*** Information provided Section Begins ***

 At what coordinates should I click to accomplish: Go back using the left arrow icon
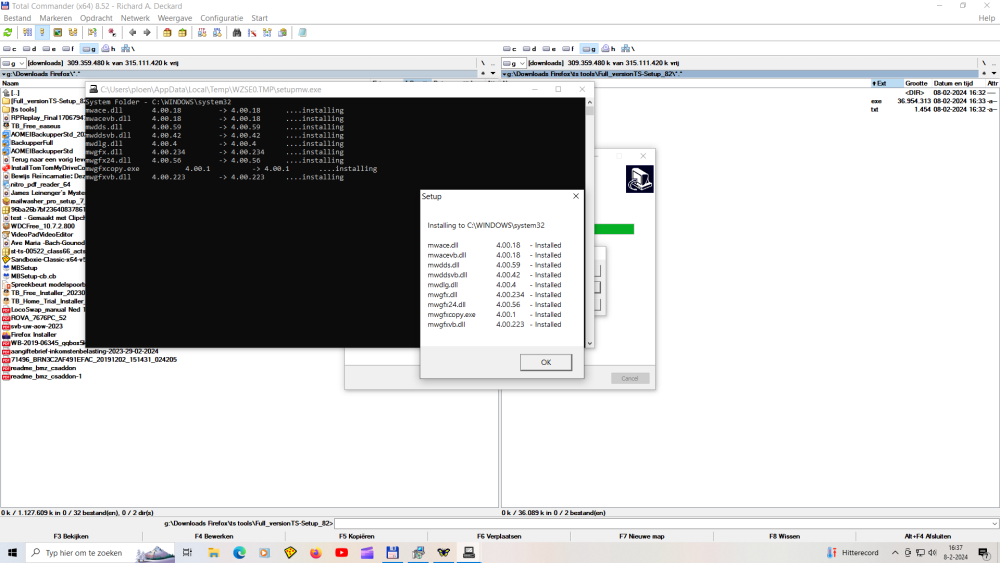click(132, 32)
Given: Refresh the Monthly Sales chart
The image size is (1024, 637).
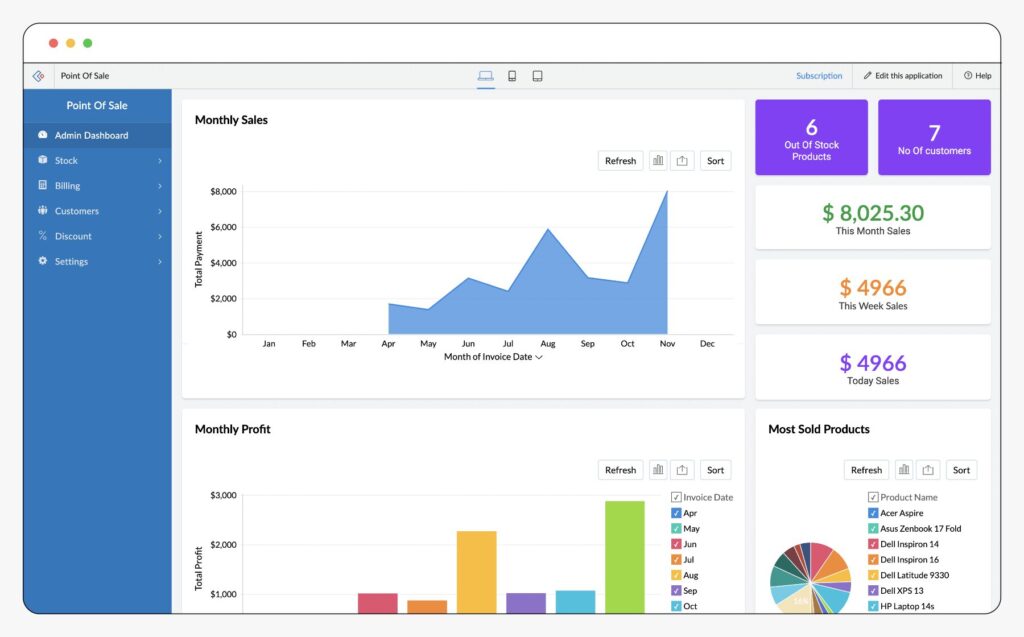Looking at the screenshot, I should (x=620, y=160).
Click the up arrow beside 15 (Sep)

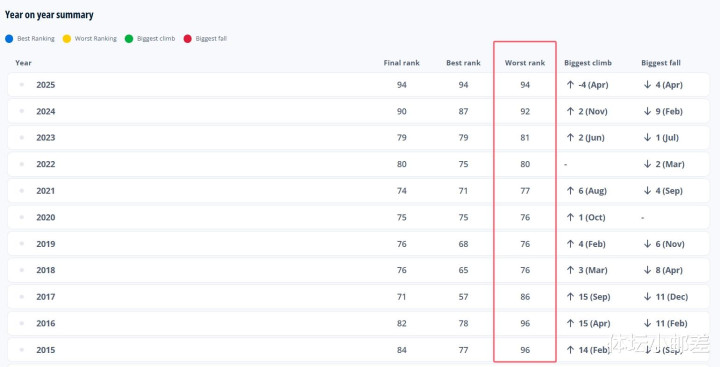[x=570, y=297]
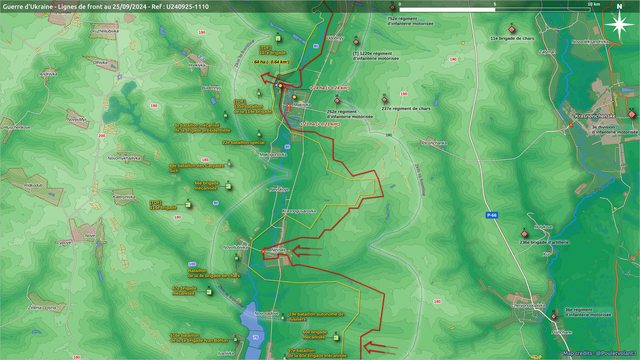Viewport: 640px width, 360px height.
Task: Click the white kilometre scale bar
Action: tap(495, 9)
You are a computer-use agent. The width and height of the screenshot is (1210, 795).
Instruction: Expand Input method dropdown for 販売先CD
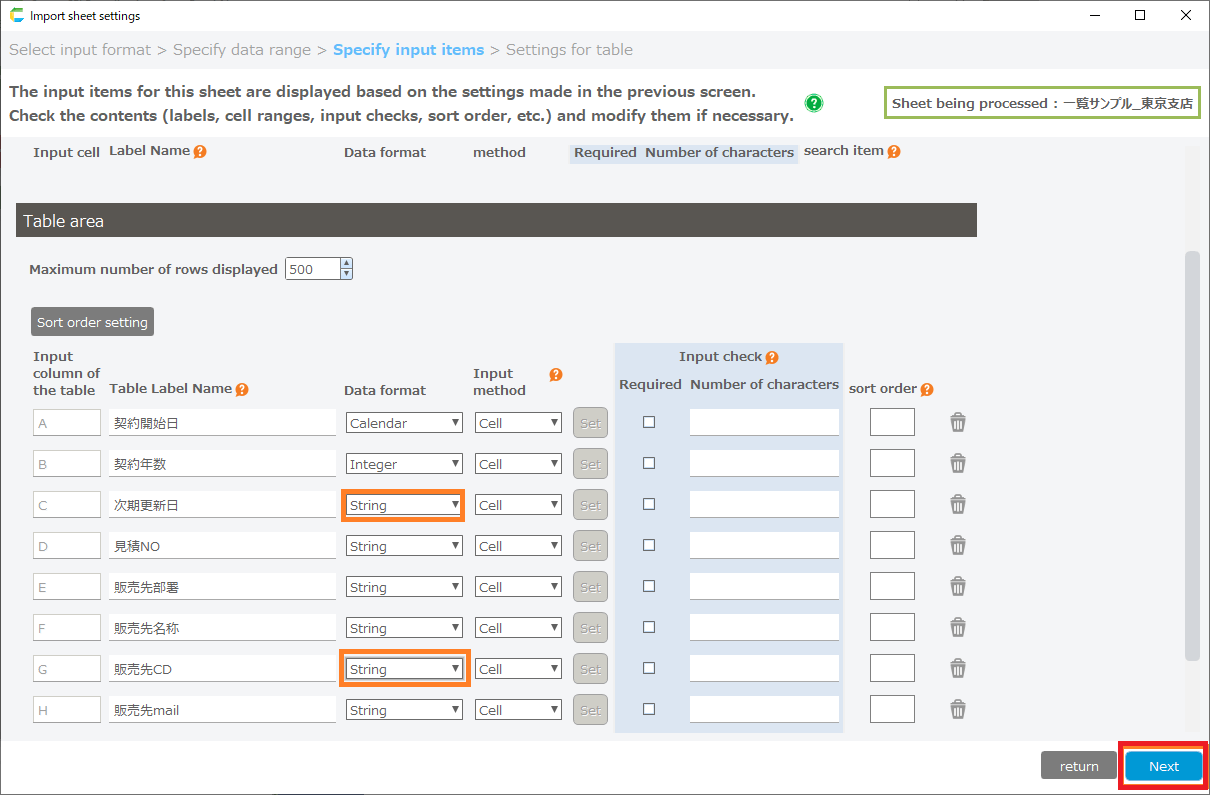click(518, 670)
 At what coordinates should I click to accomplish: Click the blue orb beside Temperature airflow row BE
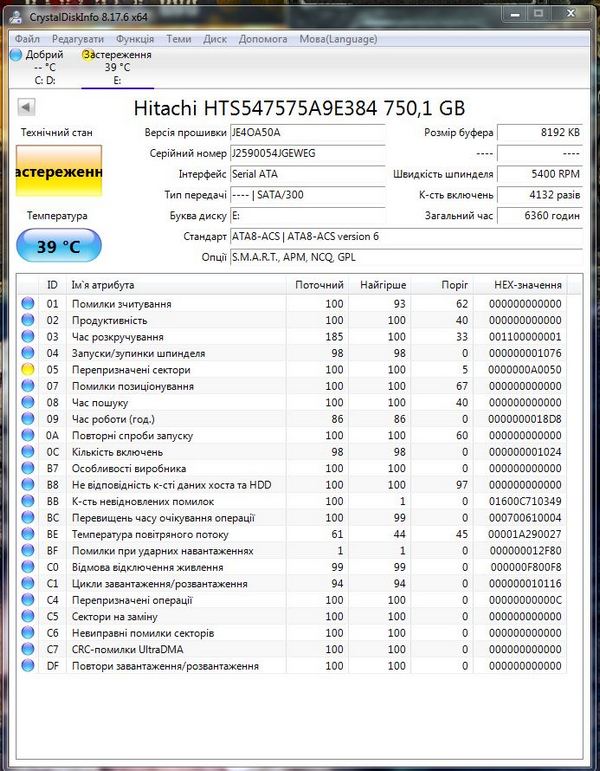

*** Information provided Section Ends ***
*** Information provided Section Begins ***

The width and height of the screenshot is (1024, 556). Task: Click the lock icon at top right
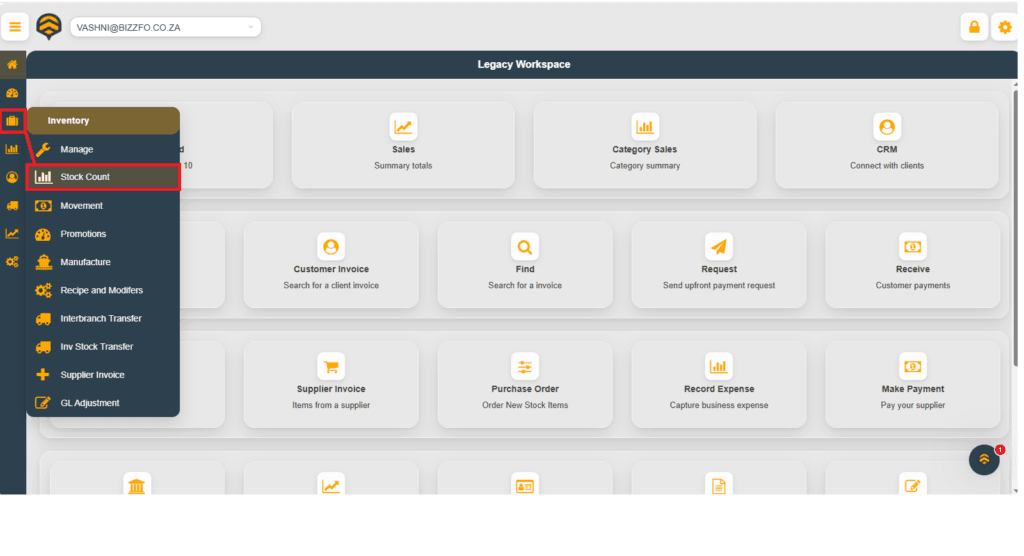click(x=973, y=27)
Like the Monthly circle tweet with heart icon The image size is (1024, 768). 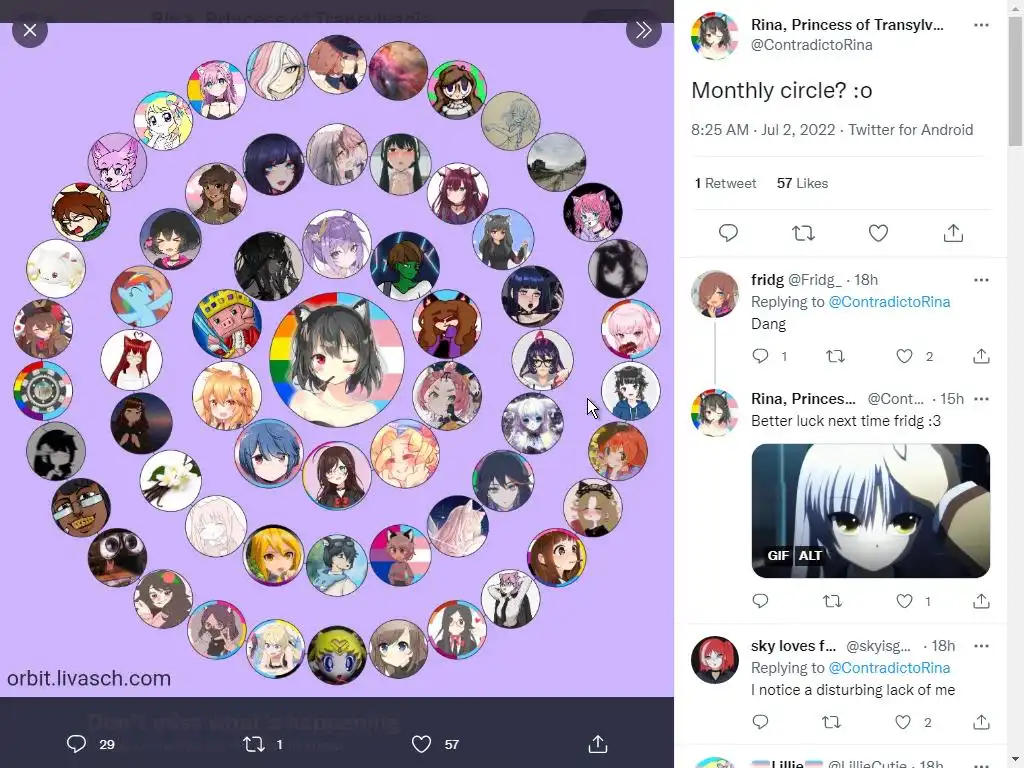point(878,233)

*** Information provided Section Ends ***

Go to the line above that contains "Given: Refresh the Monthly Sales chart" and reproduce everything exactly from there through the line that contains "At what coordinates should I click to accomplish: Click", leaving out the pictures.

Result for this task ->
Given: Refresh the Monthly Sales chart
The image size is (1024, 637).
Looking at the screenshot, I should (x=620, y=160).
Click the up arrow beside 15 (Sep)

[x=570, y=297]
Viewport: 640px width, 360px height.
Task: Click the white kilometre scale bar
Action: tap(495, 9)
You are a computer-use agent. The width and height of the screenshot is (1210, 795).
Instruction: Expand Input method dropdown for 販売先CD
click(518, 670)
 At what coordinates should I click to accomplish: Click the blue orb beside Temperature airflow row BE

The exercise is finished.